現場レポート

Sクリニック 増築工事

図面

どんな点に苦労しましたか?

既設のクリニックの部分は、20数年前に当社が建てたものです。その建物に満足いただいたことから「隣りの土地を買ったので、そこに増築したい」という依頼が来て、私が担当することになりました。一番苦労したのは、既存の建物と新築の建物をつなぐエキスパンジョンという部材の施工。地震が起きた際、既設と新設2つの建物は別々の動きをしますが、そうなっても無理な力が接合部に集中して壊れないようにするための工事です。実は通常の状態でもエキスパンジョンから雨漏りすることが多いため、今回はエキスパンジョンの下に樋を作って防水のコーキングを打ち、その上に防水シートを巻き、さらにエキスパンジョンを設置した周りに防水コーキングを打つという、3重・4重の雨漏り対策を行いました。エキスパンジョンを取り付ける職人さんからは「そこまでやるの?」と驚かれましたけどね(笑)。
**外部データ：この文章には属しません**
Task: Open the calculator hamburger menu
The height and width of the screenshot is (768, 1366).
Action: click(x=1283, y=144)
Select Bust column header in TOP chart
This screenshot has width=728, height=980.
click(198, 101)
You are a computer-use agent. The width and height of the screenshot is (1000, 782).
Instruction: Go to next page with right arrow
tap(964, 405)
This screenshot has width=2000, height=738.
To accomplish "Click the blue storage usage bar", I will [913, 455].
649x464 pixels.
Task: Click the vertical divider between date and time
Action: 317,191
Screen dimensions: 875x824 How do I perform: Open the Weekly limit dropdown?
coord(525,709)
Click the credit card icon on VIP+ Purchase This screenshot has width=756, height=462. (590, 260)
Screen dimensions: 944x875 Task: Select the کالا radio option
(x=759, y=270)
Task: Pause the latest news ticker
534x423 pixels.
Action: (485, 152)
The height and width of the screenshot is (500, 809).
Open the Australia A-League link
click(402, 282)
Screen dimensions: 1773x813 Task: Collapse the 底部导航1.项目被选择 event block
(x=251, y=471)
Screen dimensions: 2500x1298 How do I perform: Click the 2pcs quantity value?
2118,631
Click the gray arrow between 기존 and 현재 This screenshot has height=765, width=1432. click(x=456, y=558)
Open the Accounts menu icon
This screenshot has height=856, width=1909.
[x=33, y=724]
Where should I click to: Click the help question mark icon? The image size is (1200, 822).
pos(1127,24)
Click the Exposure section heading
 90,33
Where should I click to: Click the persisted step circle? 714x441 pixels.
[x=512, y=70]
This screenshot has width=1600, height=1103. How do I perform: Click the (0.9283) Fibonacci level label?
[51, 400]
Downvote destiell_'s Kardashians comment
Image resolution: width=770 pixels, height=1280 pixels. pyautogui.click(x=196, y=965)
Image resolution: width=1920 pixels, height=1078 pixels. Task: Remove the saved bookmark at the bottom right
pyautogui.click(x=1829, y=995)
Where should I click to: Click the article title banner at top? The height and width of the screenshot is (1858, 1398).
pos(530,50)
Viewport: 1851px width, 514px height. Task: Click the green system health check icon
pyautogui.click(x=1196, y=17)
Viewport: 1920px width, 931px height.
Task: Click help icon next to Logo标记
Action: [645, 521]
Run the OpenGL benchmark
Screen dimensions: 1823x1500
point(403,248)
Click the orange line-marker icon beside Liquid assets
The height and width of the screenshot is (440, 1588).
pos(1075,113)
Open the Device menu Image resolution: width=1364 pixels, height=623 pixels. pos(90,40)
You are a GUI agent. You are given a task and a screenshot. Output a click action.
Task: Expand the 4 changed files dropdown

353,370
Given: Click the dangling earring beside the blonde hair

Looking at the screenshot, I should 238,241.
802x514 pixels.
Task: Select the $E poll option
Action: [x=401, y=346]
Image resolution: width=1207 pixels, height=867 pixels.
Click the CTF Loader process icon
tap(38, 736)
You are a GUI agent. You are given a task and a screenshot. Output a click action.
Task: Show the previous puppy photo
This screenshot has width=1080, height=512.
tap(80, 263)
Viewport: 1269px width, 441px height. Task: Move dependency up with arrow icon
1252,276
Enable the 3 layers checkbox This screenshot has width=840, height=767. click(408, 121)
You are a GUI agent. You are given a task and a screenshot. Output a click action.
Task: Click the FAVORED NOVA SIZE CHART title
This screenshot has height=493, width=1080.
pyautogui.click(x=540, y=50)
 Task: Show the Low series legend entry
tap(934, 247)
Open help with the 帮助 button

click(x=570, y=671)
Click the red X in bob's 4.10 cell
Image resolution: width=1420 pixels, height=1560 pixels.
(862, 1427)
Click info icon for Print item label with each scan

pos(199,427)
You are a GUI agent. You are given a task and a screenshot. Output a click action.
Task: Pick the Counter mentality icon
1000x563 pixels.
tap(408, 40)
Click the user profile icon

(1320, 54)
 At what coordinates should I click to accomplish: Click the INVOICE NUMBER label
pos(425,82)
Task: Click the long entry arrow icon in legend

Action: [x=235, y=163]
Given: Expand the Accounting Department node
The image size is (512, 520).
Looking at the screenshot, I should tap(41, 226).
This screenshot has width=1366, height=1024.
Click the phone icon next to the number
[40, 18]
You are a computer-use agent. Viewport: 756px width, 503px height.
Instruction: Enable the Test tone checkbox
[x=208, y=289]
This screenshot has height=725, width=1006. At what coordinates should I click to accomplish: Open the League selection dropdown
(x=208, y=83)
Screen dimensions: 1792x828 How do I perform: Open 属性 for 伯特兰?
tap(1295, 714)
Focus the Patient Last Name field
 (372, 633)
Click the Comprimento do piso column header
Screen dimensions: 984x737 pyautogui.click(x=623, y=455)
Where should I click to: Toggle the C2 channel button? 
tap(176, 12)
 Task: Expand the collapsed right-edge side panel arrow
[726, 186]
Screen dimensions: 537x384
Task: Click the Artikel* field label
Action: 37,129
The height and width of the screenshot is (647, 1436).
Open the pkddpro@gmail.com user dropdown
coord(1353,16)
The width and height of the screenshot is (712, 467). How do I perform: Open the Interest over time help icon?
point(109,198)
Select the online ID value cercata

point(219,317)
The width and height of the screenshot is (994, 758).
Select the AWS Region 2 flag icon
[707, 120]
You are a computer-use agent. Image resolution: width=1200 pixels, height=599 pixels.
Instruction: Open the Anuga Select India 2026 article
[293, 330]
お客様に満足していただくために、できる限りのことはしたいというのが、私の考えです。

増設は新築とは違う配慮が必要だと聞きましたが。

クリニックの部分は工事期間中も外来受付していますから、大勢の患者さんがいらっしゃいます。新築部分に解放部があるため、そこからホコリ等が既設のエリアにいかないように配慮しながら、作業を行いました。また、工事の音が筒抜けになるため、電動工具を使うと音や振動でレントゲン室や超音波診断装置に影響が出る可能性があります。そこで、こうした作業を診療時間外に行うように、段取りを組んで仕事を進めていきました。

また、鉄骨に胴縁(壁の板張りやボード張りなどを受けるための下地部材)を付ける時、図面通りにしようと思うと既設の鉄骨に当たってしまうため、現場で胴縁を切断加工して納めました。増築では、既設に合わせて現場で調整しなければいけないことがよくあります。そうしたトラブルをできる限り防ぐために、事前に1ミリ単位で寸法をきちんと測りました。品質にこだわると、手間も時間もかかりますが、そこを惜しまないところが、当社のやり方です。

職人さんに対して、気を使った点はありますか?

工期が短かったので、2階で「内装」と「造作」の職人さんが同時に作業を進めないといけないケースが出てしまいました。道具や材料を置く場所など、どちらにも広いスペースを確保したいのですが、状況を説明して「やりにくいとは思いますがよろしくお願いします」と丁寧にお願いしました。どちらの職人さんも快く理解してくれて、トラブル無く進めることができて、良かったです。大宗建設には長いお付き合いの職人さんが多いので、きちんと説明をしてお願いをすれば、対応していただけます。

今後の目標は?

1級建築施工管理技士と二級建築士の資格を取ったので、次は一級建築士取得を目指します。スケジュール表を作って、勉強の時間を取るようにしています。一級建築士を取得すれば、もっと大きな現場を任せてもらえるようになるでしょう。現場監督を3人くらい使って仕事を進めていくような大きな現場を仕切ってみたいですね。

また、今回の仕事では、施主様と打ち合わせをする機会が多くありました。当社には営業部署がないため、私たちがいい仕事をすることが新しい仕事につながっていきます。質の高い建物を造ることはもちろんですが、お客様としっかりお話ができて、信頼してもらえる存在になるのが、今の目標です。